Sono solo tre, qualche anno fa, a Khmelnitskji, 300.000 abitanti e due reattori nucleari, ad incontrarsi in una realtà socio culturale che è quella lasciata dalle macerie dell'ex Unione Sovietica e dai disastri del successivo capitalismo selvaggio. Tre donne che si vedono per discutere di modernità, di capitalismo, di Marx, e, tanto per cambiare, della donna. Ne emerge un quadro oscuro e fosco, per nulla dissimile nelle diverse immagini a quello che ha portato all'impegno ed alle lotte civiche ad es. della nostra Maria Montessori, o quello parigino della Simone de Beauvoir.
È un segno palese ed indiscutibile. Se infatti il femminismo occidentale può vantare una strordinaria presa di coscienza di sé proprio grazie a "Le deuxième sexe" che si è tradotta positivamente sia nella cultura che nella società e nella legislazione con la conquista del diritto allo studio - uno degli araldi fu proprio la Montessori - ed alla partecipazione politica - qui l'emblema principe è ovviamente la de Beauvoir - d'altro canto è sempre più evidente che si tratta delle conquiste del mondo più "progredito" e che altre realtà, la maggior parte, sono rimaste del tutto impermeabili al fenomeno.

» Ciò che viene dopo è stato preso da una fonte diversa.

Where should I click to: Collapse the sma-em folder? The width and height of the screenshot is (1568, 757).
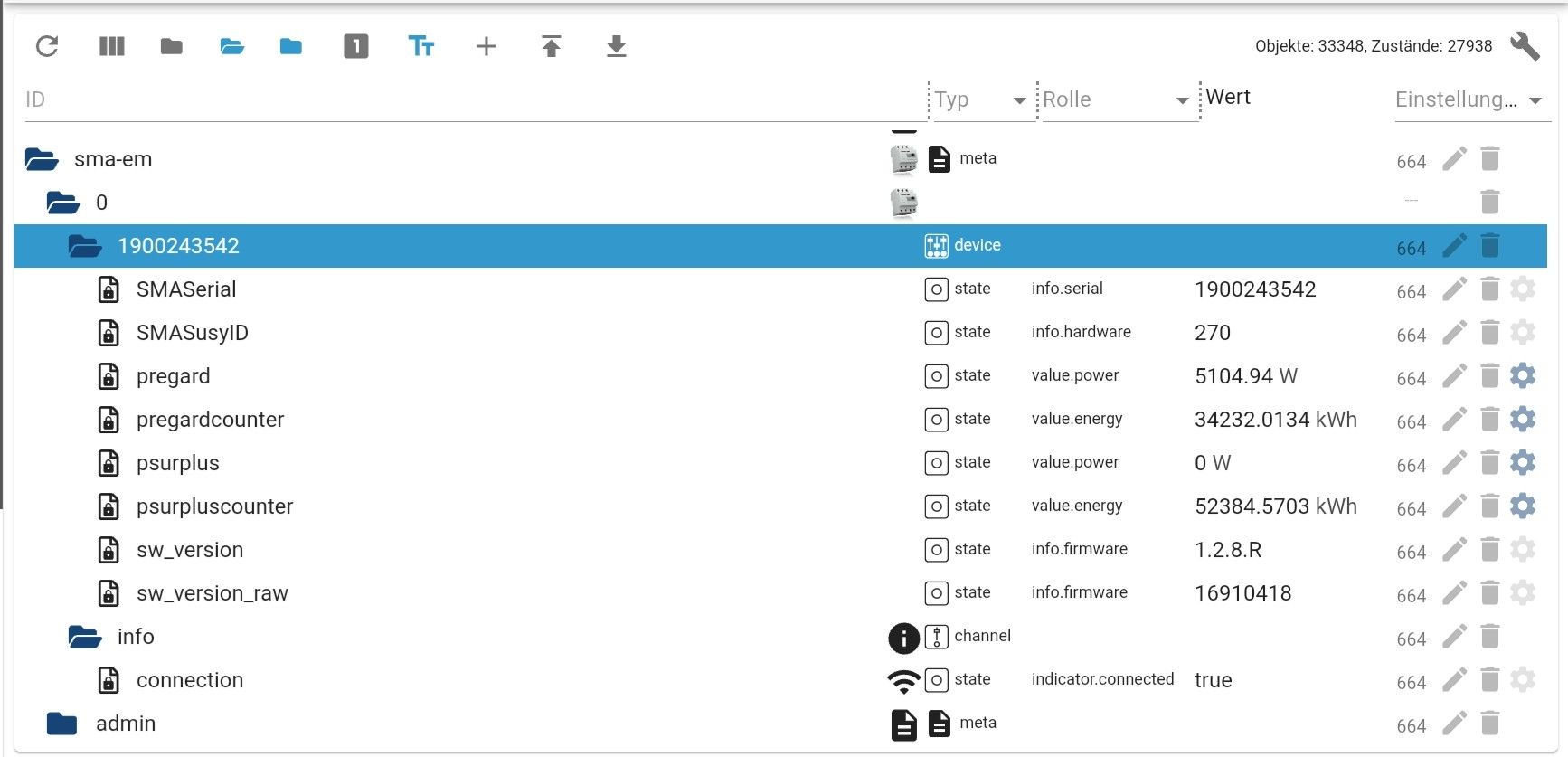click(x=42, y=160)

Di più: basta leggere un libro recente, "Fimmine ribelli" di Lirio Abbate, per costatare come in larghe fasce dello stesso mondo Occidentale, compresa l'Italia, si sia potuto assistere invero ad una inversione di tendenza, ad un tornare in auge in nome di un presunto moralismo purista di tendenze sociali segregazioniste. Del resto già la vicenda "Ruby" aveva palesemente mostrato quanto la morale vottoriana fosse non solo tutt'altro che morta, ma addirittura rampante.

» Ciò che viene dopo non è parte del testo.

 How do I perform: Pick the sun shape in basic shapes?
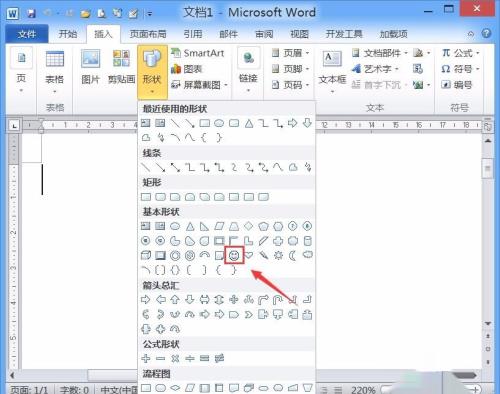click(278, 256)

"Le deuxième sexe", insomma, è tutt'altro che una realtà acquisita, è molto più di nuovo un traguardo da raggiungere, una realtà da reinteriorizare. È il corpo della donna, specificatamente appunto il suo sesso, il centro del lògos e della sua demistificazione, come già aveva osservato con acuta profondità la de Beauvoir. Quasi un secolo dopo a Khmelnitskji, ma non solo lì, si arriva alla stessa conclusione, perciò Femen e perciò nude. Nude per svelare e con ciò stesso denunciare, contro il "dio" maschio, che è la donna, il suo sesso, che partorisce, che crea. Per mettere a nudo che è da lì che tutti siamo venuti. Che è necessario che di ciò si riprenda coscienza e questa necessità è subito condivisa. Con la globalizzazione salta subito gl'angusti confini di Khmelnitskji e così cominciano ad incontrarsi a Kyiv, tra l'altro al Bar "Cupidon", si allargano ancora a macchia d'olio, una di loro Anna Gutsol è intervistata da "Spiegel", a loro si ispirano nuovi movimenti come - in Russia - le Pussy Riot, ma altri si ispirano ad esse soprattutto nei Paesi in cui la discriminazione della donna è più forte come ad esempio in Afghanistan, ma anche in Giappone, Cina ed India.
La lotta è sia contro certe concezioni puriste religiose che di puro hanno assai poco e del resto le femen hanno delle sostenitrici ormai anche tra le suore come Suor Veronique Getty (nella foto), sia e soprattutto contro le concezzioni puriste radicali della criminalità organizzata, come ben denuncia Lirio Abbate.